The Shuttered Venue Operators Grants (SVOG) was established by Congress in December 2020 to provide relief to the America’s small and independent entertainment venues which had been unable to operate during the pandemic. The SVOG program, which originally began as the bipartisan #SaveOurStages Act, set aside more than $16 billion in aid. Clubs, music venues and live performance spaces were eligible for grants amounting to 45% of their gross earned revenue expected over the course of 2020 based upon previous years’ receipts. The fund, it was suggested, was the largest individual dispersement for arts funding in the US since Franklin Roosevelt created the Works Progress Administration in 1935 as part of the New Deal.
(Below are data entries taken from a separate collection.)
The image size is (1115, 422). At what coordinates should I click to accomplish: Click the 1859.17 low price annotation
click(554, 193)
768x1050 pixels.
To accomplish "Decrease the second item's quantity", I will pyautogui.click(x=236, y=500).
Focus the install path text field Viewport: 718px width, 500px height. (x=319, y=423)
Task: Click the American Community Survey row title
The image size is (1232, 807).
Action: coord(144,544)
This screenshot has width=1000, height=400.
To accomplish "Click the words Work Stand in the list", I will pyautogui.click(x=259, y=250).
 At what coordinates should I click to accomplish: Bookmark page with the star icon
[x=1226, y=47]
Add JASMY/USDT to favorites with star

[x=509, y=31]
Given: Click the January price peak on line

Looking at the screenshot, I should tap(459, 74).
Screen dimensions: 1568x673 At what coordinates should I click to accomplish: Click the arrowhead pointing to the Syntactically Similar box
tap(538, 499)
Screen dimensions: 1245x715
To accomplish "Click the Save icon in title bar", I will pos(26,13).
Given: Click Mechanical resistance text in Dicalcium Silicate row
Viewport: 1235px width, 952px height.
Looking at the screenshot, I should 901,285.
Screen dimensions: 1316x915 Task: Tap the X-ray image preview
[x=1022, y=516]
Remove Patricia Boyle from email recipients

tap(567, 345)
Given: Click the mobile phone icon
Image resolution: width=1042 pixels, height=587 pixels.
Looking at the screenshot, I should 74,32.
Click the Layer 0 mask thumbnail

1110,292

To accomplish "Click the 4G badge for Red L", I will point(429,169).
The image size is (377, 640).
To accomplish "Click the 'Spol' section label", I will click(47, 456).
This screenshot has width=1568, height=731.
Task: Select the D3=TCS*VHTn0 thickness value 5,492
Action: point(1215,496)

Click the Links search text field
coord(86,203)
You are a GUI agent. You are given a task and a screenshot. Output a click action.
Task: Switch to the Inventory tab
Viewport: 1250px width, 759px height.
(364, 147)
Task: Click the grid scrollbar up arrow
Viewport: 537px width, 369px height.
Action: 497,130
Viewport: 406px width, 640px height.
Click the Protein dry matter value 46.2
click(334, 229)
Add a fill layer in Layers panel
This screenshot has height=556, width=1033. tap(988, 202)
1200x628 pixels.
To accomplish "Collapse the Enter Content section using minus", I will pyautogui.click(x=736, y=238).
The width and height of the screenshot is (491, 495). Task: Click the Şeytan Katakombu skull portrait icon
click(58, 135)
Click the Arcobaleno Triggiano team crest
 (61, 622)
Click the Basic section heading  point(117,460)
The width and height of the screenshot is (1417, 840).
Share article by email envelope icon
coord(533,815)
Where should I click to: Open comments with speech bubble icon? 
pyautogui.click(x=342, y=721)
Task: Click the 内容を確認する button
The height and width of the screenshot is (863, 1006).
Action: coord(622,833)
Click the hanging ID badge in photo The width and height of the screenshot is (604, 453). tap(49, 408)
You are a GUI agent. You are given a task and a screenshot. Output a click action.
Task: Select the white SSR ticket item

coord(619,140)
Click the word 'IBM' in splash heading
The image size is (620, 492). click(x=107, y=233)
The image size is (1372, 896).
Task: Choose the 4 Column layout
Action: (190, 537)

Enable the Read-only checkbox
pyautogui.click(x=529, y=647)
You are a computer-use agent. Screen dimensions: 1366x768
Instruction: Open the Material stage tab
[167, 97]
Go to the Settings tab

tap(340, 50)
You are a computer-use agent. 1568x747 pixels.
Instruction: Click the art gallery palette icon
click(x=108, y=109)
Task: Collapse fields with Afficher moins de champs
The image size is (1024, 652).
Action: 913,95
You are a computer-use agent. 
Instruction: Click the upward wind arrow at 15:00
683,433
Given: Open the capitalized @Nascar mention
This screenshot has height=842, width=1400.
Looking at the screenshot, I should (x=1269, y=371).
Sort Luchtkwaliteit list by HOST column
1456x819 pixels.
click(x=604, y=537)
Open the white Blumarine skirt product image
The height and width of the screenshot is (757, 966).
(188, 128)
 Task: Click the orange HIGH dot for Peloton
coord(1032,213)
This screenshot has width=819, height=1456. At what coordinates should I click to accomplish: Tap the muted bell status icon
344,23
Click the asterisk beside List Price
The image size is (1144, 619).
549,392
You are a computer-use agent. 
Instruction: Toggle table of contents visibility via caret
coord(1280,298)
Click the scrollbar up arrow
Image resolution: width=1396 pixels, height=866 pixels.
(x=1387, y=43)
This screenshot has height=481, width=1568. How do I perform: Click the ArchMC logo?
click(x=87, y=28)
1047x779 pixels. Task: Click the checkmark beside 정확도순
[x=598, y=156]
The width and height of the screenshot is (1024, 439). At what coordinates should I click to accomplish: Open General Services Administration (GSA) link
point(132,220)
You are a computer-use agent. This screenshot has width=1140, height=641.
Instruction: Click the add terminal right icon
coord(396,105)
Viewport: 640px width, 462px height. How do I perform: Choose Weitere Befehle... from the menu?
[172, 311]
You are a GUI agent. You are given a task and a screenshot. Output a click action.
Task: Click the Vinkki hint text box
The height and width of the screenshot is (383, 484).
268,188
Presided over by the Small Business Administration, SVOG was soon drowning in red tape. Approved on December 27, 2020, the SBA did not begin accepting applications for funding until April 8 due to creating a new website for the program from scratch. After 4 hours, the new website promptly crashed and stayed down for more than two weeks. By June, just 90 out of more than 14,000 applications had been approved.
The backlog was mostly eliminated by August, when SVOG was closed to new applications. As of December 20, the SBA received 17,644 applications and awarded more than $10.6 billion in grants during the initial phase of the process. The SBA is now issuing “supplemental” grants which have awarded an additional $3 billion to 8,538 successful applicants, for a total of $13.6 billion in grants.
$13.6 billion, you may have noticed, is less than $16.25 billion, the total amount that Congress authorized for the SVOG program. Most other business COVID recovery programs have spent all of their funds, but SVOG is presently sitting on $2.65 billion, nearly a sixth of the funds set aside for venues unspent as of December 20 — nearly a year after the funds were approved.
Even after submitting rent checks, floorplans, photographs of equipment, contracts with artists and receipts for marketing campaigns, the SBA still rejected the parent company of Spin nightclub in San Diego. Twice.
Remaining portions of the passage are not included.